Chaque matin, je devais m'extirper du sommeil et de mon lit. Je devais supporter les rayons criards du Soleil en ouvrant les volets. Je devais marcher jusqu'à mon lycée, les jambes encore lourdes. Je devais supporter le poids de l'air sur mon dos, ainsi que celui de mon sac. Mes souvenirs m'écrasaient, me rappelant le bonheur auquel j'eus droit autrefois et qui me faisait défaut aujourdhui.
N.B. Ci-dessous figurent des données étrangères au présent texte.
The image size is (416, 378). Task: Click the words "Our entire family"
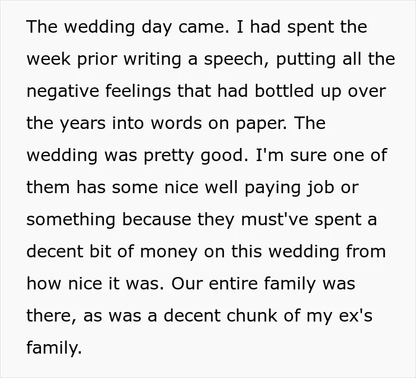(244, 284)
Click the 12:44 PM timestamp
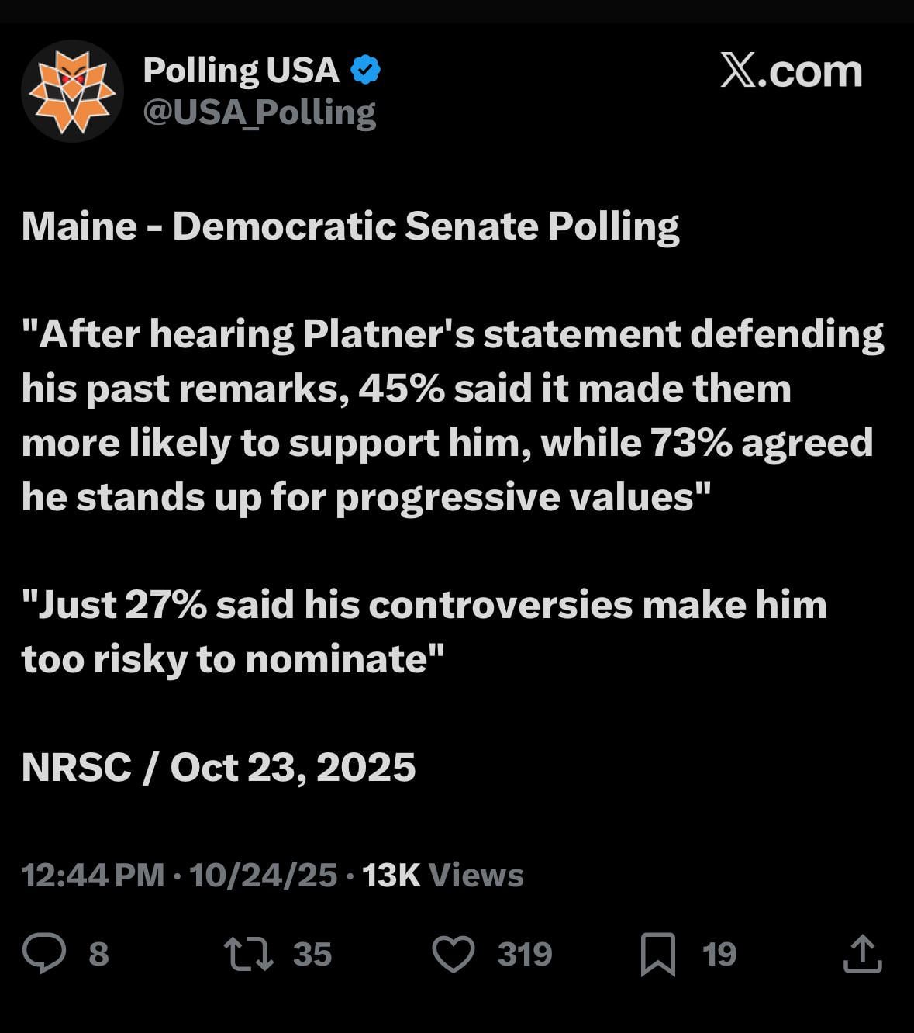Viewport: 914px width, 1033px height. (93, 875)
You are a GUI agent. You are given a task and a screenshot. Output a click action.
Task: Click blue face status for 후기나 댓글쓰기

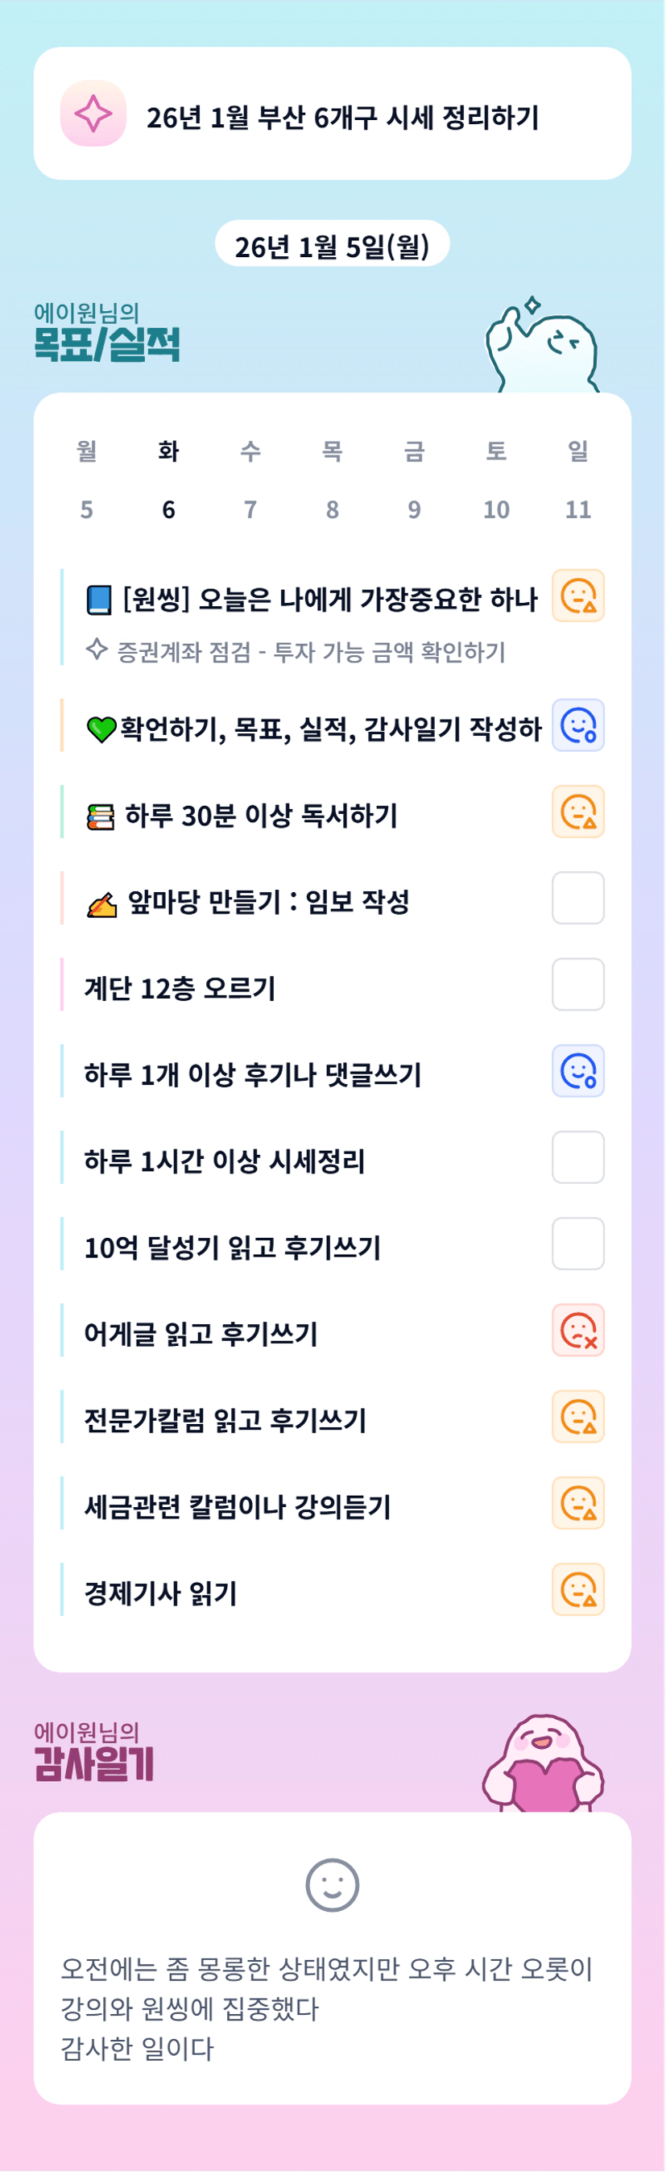coord(577,1071)
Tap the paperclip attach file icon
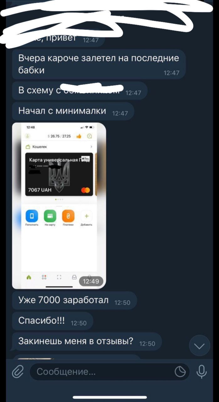The width and height of the screenshot is (219, 402). tap(18, 372)
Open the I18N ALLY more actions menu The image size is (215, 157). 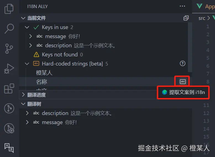coord(182,6)
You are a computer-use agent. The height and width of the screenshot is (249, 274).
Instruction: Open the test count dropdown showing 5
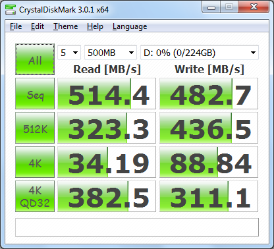click(x=69, y=53)
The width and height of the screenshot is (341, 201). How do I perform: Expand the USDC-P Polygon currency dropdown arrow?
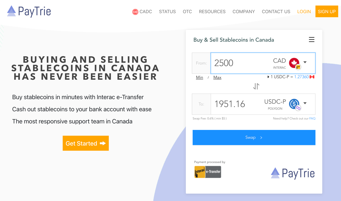pyautogui.click(x=305, y=103)
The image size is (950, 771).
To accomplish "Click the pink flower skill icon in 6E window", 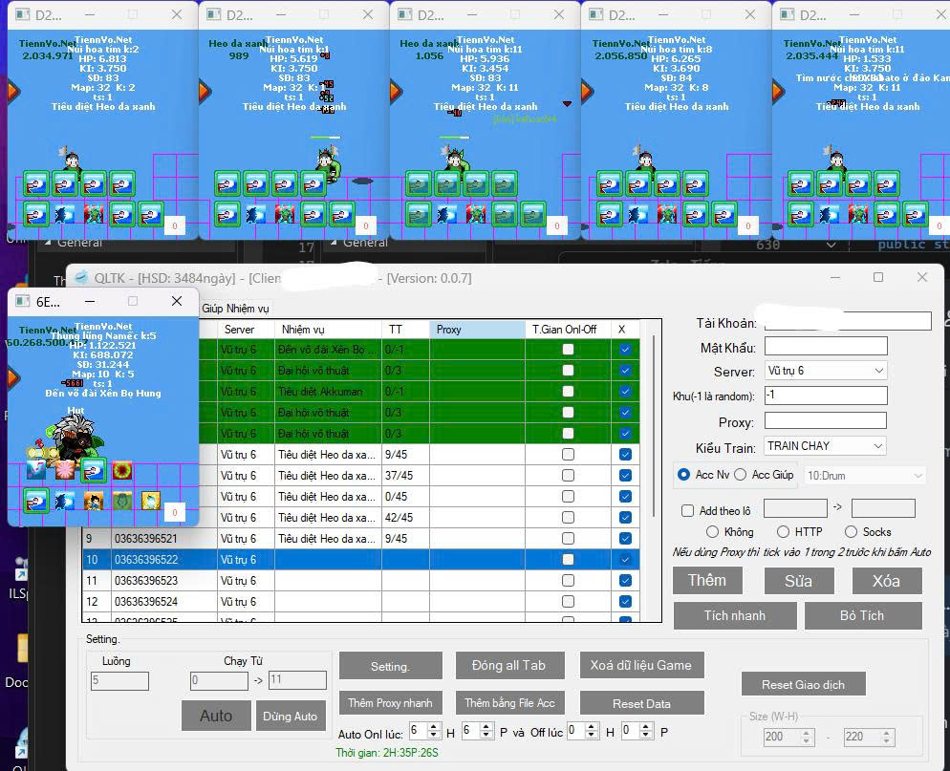I will pos(64,470).
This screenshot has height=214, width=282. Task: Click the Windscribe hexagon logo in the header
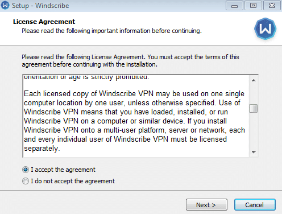266,29
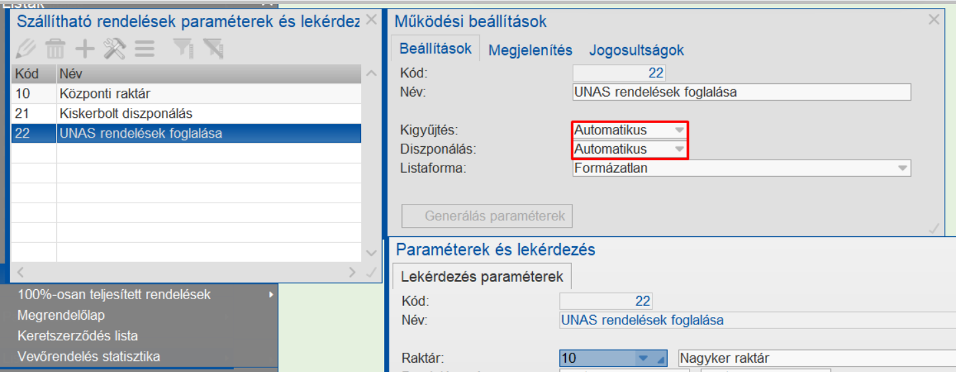Open Vevőrendelés statisztika menu item
The width and height of the screenshot is (956, 372).
[89, 356]
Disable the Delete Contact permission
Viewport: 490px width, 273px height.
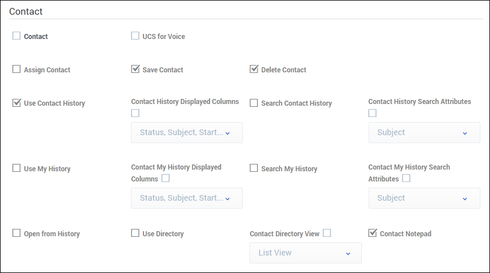coord(253,70)
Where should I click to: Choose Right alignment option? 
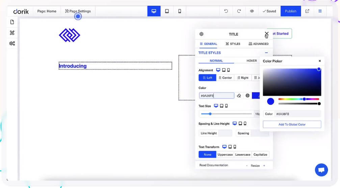tap(243, 78)
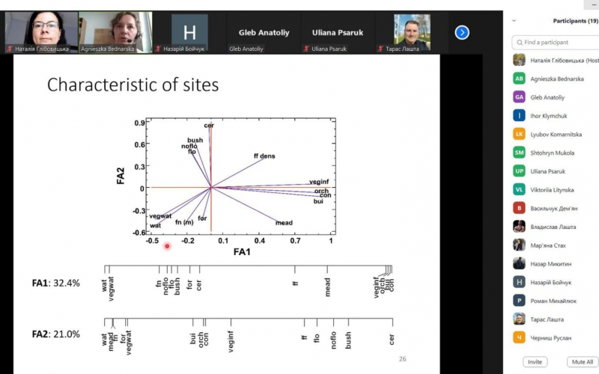Click the Invite button

pyautogui.click(x=535, y=362)
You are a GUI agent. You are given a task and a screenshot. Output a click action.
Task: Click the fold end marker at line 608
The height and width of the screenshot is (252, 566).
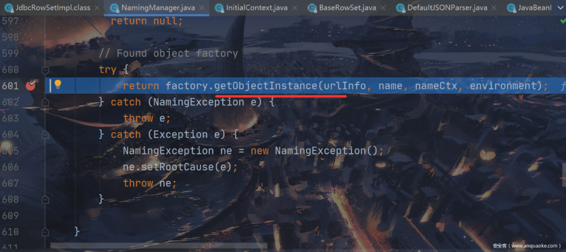(45, 199)
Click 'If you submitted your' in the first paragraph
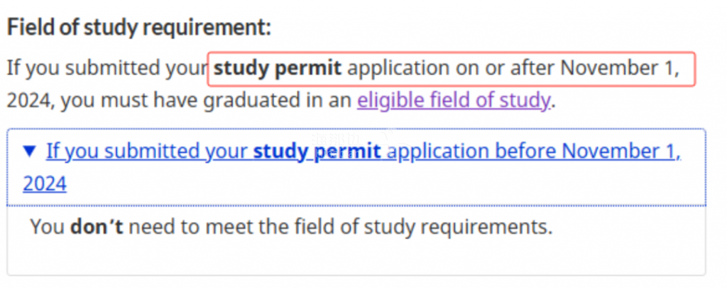This screenshot has height=288, width=727. point(106,68)
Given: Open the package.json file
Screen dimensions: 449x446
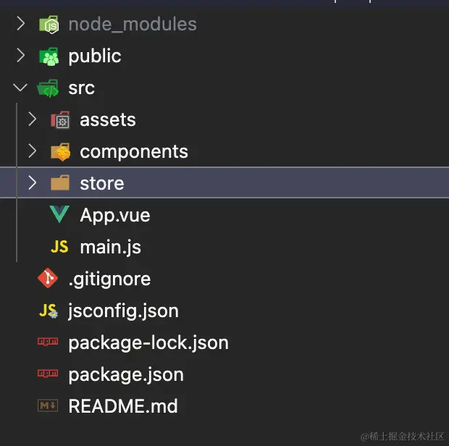Looking at the screenshot, I should (125, 374).
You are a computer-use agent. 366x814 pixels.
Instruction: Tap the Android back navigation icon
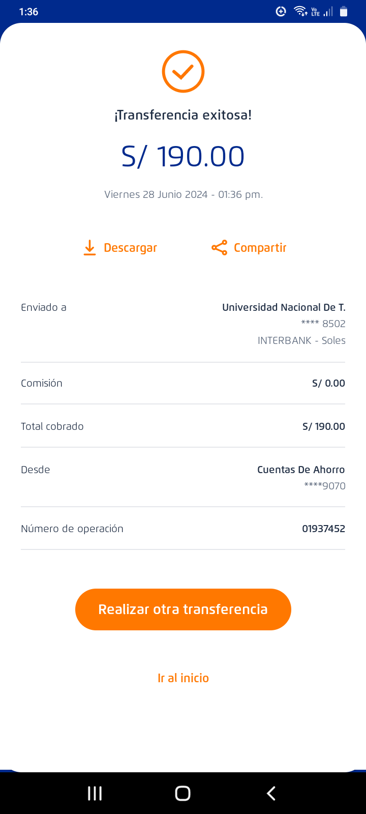(x=271, y=793)
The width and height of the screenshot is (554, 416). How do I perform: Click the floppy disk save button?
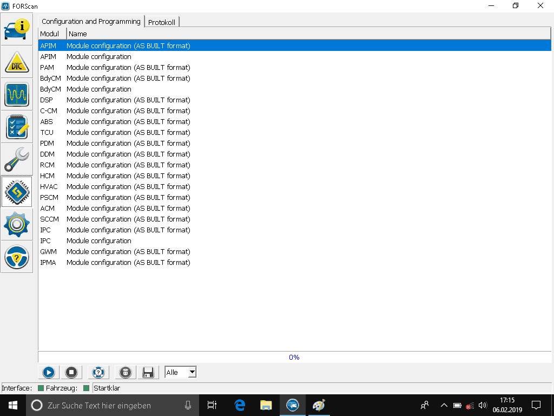point(148,372)
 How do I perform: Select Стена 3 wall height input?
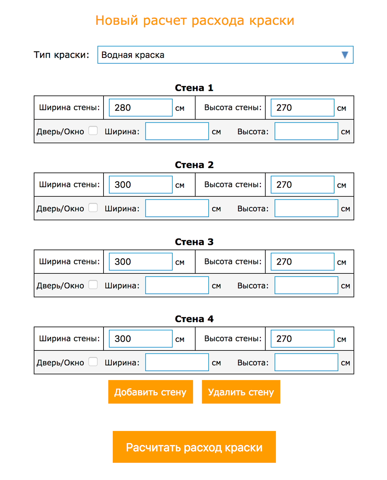pos(303,262)
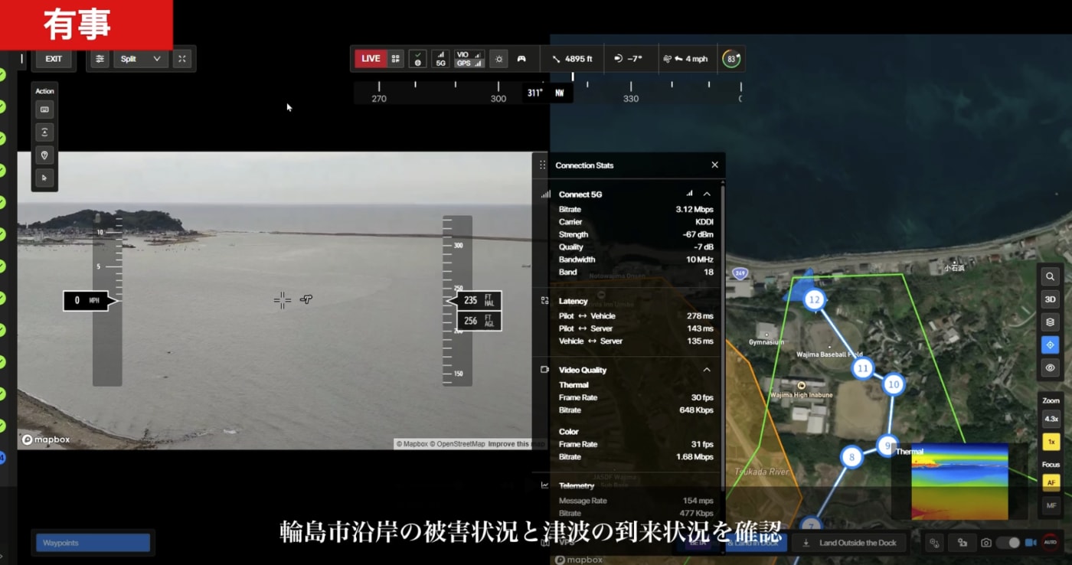Select the 1x zoom level
This screenshot has width=1072, height=565.
coord(1051,442)
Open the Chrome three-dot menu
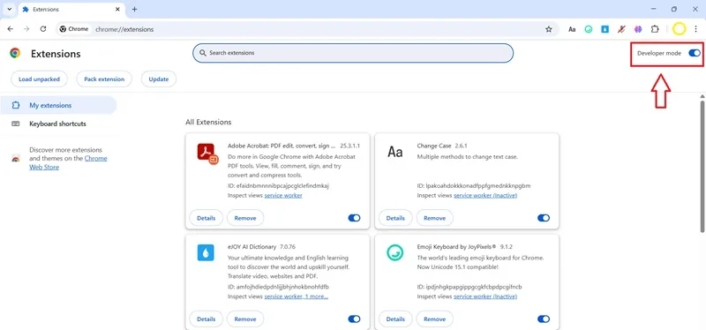This screenshot has width=706, height=330. coord(695,29)
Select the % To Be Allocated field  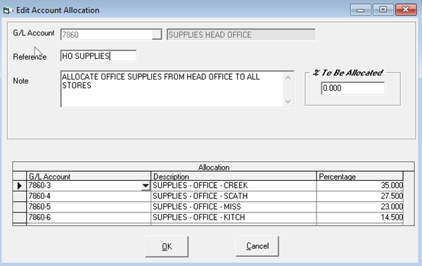[353, 88]
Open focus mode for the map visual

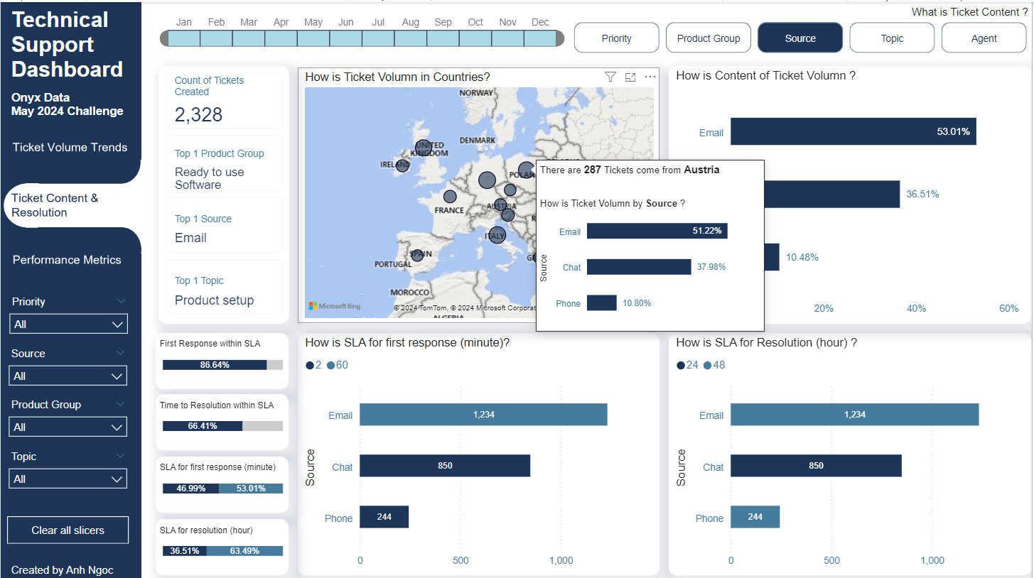(630, 77)
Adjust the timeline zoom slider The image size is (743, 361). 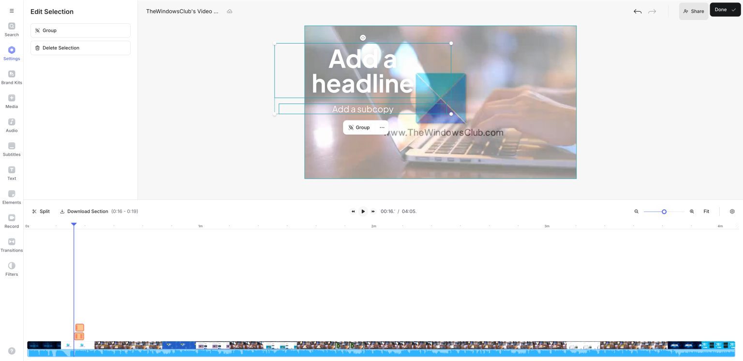[x=664, y=211]
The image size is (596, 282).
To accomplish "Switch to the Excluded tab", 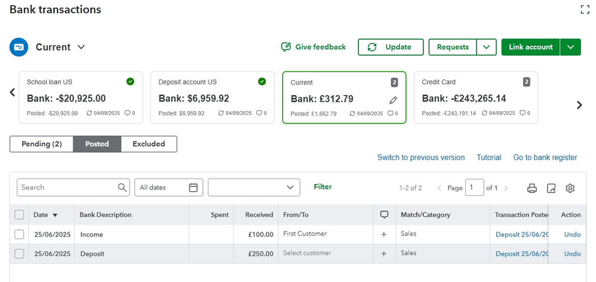I will click(149, 144).
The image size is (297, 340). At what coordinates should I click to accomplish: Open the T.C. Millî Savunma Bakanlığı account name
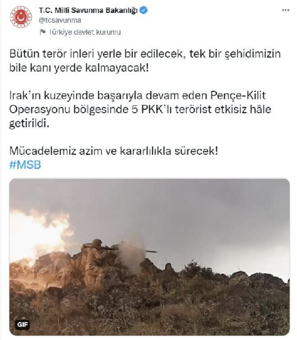click(88, 10)
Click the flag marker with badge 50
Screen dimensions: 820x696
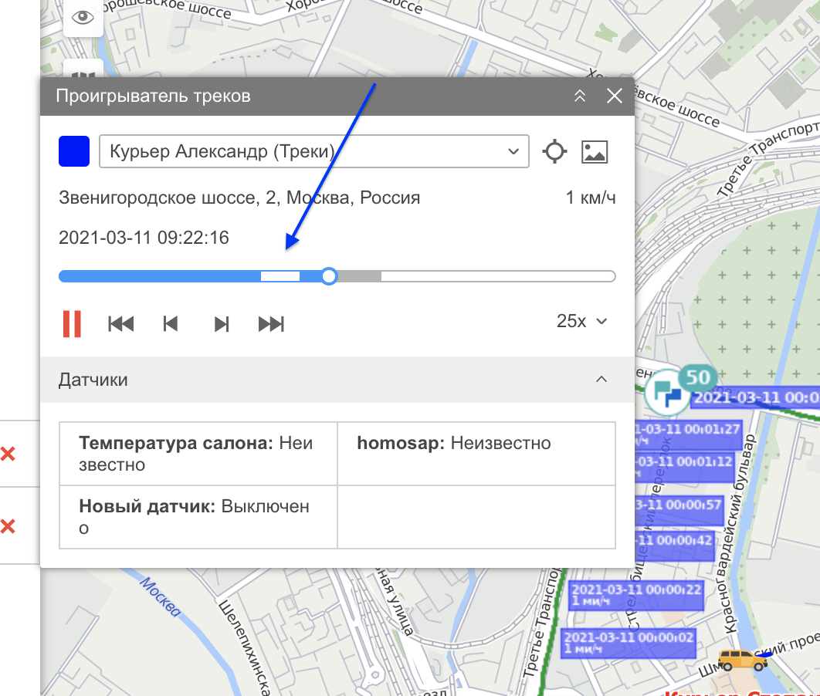[664, 393]
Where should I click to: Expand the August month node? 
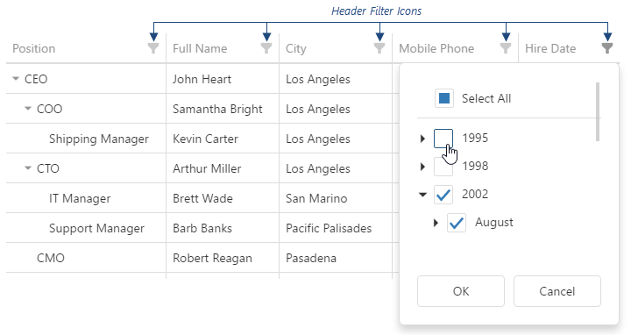pyautogui.click(x=436, y=223)
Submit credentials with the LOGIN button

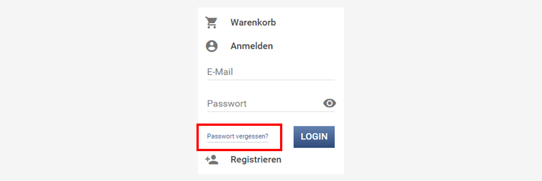point(314,137)
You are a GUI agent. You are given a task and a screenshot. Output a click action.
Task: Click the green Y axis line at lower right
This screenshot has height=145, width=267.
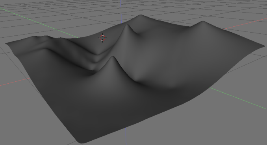pyautogui.click(x=238, y=98)
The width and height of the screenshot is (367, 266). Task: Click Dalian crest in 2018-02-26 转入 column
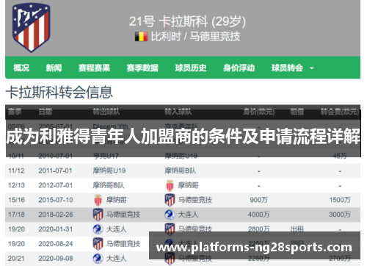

Ces moments de joie qui contrastaient horriblement avec la douleur dans laquelle je m'étais embourbée ces derniers mois. Je marchais doucement, la tête baissée. Je repoussais le moment où j'arriverais au lycée. Je priais presque pour qu'un camion me percute sur le chemin.

J'arrivais finalement devant mon établissement scolaire. Comme tous les matins, mon cœur tambourinait dans ma cage thoracique, et mon souffle était lourd. J'avais peur. Peur d'affronter les regards. De haine, de pitié, de mépris, de tristesse. Je présentais mon badge au concierge et entrais entre les hauts murs qui seraient ma prison jusqu'à dix-huit heures. L'uniforme scolaire était ma tenue de détenue. Tout le monde était déjà en cours, alors que je me dirigeais d'un pas traînant vers ma classe. J'étais plus tranquille ainsi. Mais, bien trop vite à mon goût, j'arrivais devant ma salle. Les portes de l'enfer se dressaient devant moi. Mes démons se trouvaient de lautre coté. Je passais outre mes divagations et toquais à la porte :

« Entrez !

- Bonjour monsieur, désolée pour le retard.

- Ce n'est rien mademoiselle Sweeney, allez vous asseoir et sortez vite vos affaires.

- Oui monsieur. »

Je mis quelques secondes à me mettre en marche. Le poids des regards de mes « camarades » me mettait au défi davancer. Une pression sourde s'asseyait sur mes épaules. Toutes ces paires d'yeux me criblaient de balles. Je fixais mon regard sur le sol et esquissais un premier pas. Après quelques secondes d'efforts paraissant surhumains, j'atteignais ma table et m'écroulais sur ma chaise, au bord de l'évanouissement. En réalité, je venais au lycée pour faire acte de présence, rien de plus. Je sortais mes affaires et passait l'heure en faisant semblant d'écouter. Je ne l'aimais pas, ce prof. Il était trop formel, trop professionnel, comme s'il parlait à des adultes en réunions. C'était un vrai adulte, au cœur aveugle, à l'âme grise.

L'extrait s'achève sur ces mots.